About three years ago, members of the Forrest County Board of Supervisors were looking at three options to bring the dam in the Longleaf Acres subdivision in Petal into compliance with
new regulations from the Mississippi Department of Environmental Quality: raise the dam, lower the spillway or lower the water level in the lake.
A solution is now on the way in the form of a recently-announced MDEQ grant in the range of $455,000 to $481,000, which will essentially allow for reconstruction of the dam. The funds will allow officials to face the front side of the dam with a heavy clay material, as well as to raise the dam approximately 30 inches.
“This will save the taxpayers of Forrest County almost a half a million dollars, so we’re excited about that,” District 3 Supervisor Burkett Ross said. “We’ve been waiting on it for some time, and there’s a lot of hoops to jump through any time you get government money.
“So it’s taken a long time to get it, but it was certainly worth the wait. (MDEQ) wanted us to keep the lake down, so we have, and it looks like a big mud puddle out there, but shortly we’ll be able to put some water back in it.”
In addition, a new spillway will be constructed, and the back of the dam will be rebuilt with a graded slope.

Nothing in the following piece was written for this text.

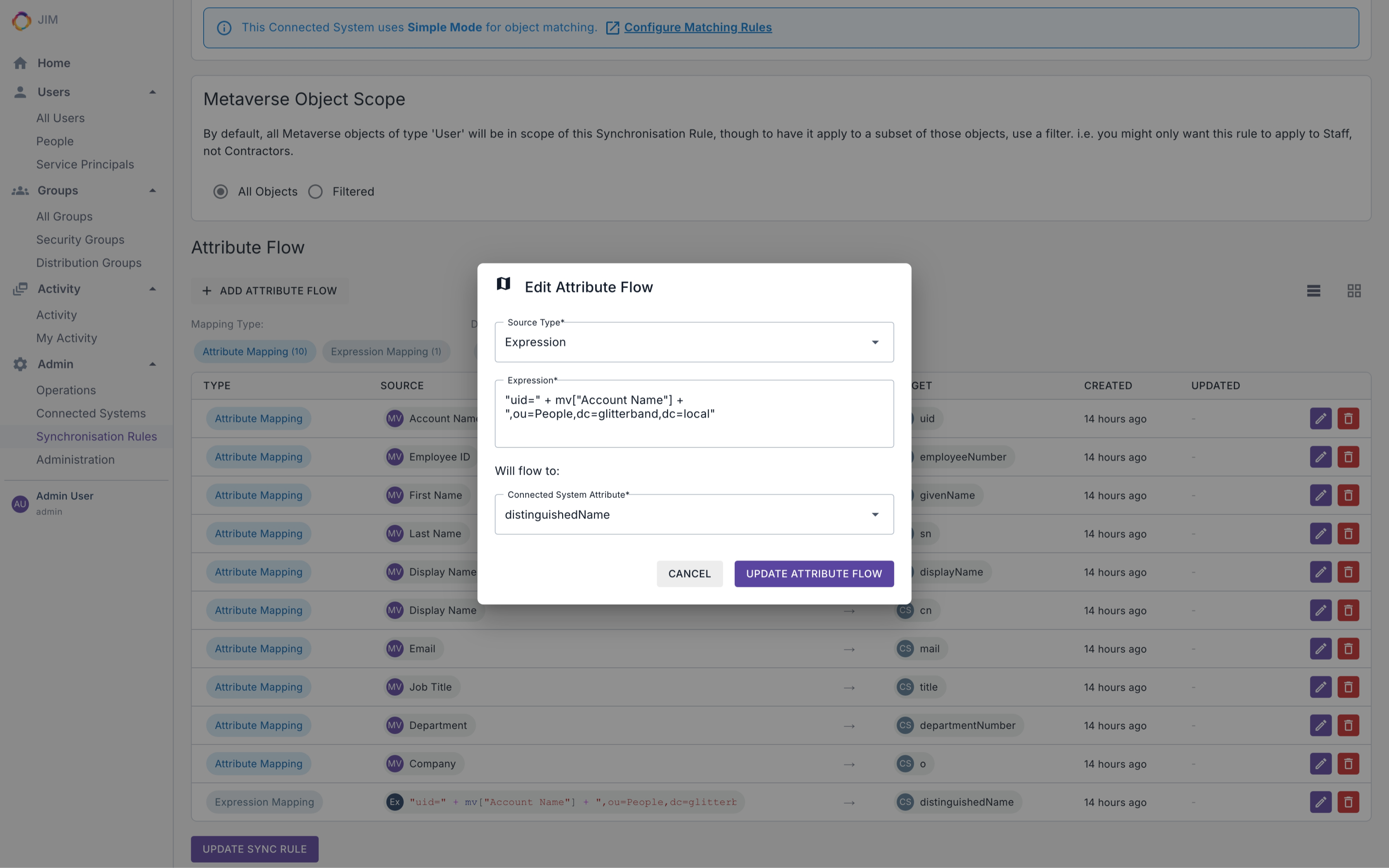Click the pencil icon for Email mapping

[1320, 649]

“It didn’t have a lot of depth on the back of that dam, but now it will just be a three-to-one slope,” Ross said. “They estimated that it will probably take somewhere in the neighborhood of 18,000 yards of dirt.

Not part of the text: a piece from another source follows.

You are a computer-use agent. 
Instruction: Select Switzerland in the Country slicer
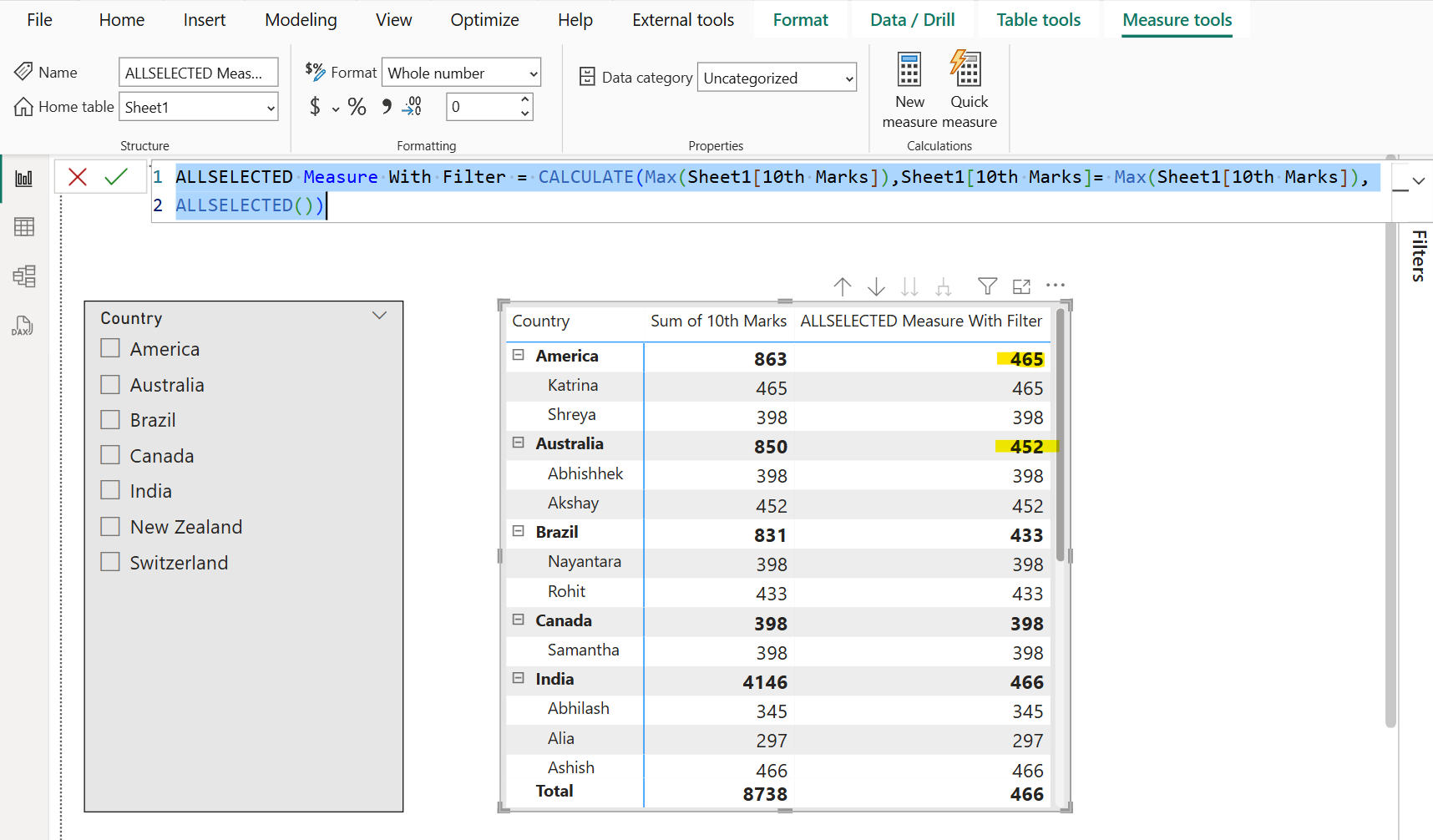(x=109, y=561)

“When we get done, we’ll put the water back in it and restock it (with fish).”
Forrest County engineer Nick Connolly is currently working on plans for drainage and other matters. If all goes according to plan, the dam project should get its start within the next two weeks.
Work on the dam is expected to be completed within three to five months, depending on the weather.
In the summer of 2018, MDEQ officials reclassified the Longleaf Acres dam as “high hazard,” based of the amount of water in the system. According to engineers, a failure at the dam could possibly affect 12 residences downstream.
“They’re doing that around the state – one I know that they did was up there in Simpson County, right up there just above Magee,” Ross said. “They really did a good job on that, and I hope ours turns out as good as that did.
“It’s just because of conditions that changed below the dam – that’s usually what causes that – and that’s what happened in our case. But now, it’ll have a new drainage system in it – we used part of the old one, but there will be some new, and there will be a new spillway. It’ll be real nice once we get through with it, and I’m just so happy we were able to get that grant money.”
Back in June 2018, supervisors pproved a payment of $3,408.38 to Hattiesburg firm Shows, Dearman & Waits to draw up a flood inundation map and look at ways to minimize the effects in case of dam failure. Shortly after that, board president David Hogan stressed that there was no problem with the dam as is.
“It’s strictly a designation because of the water volume amount,” he said. “I want to say that dam has over 25 acres of water.
“There is no current threat or danger of dam failure or anything else. Once we get the information back from the engineers, and the cost associated with it, the board will make a decision on how best to move forward.”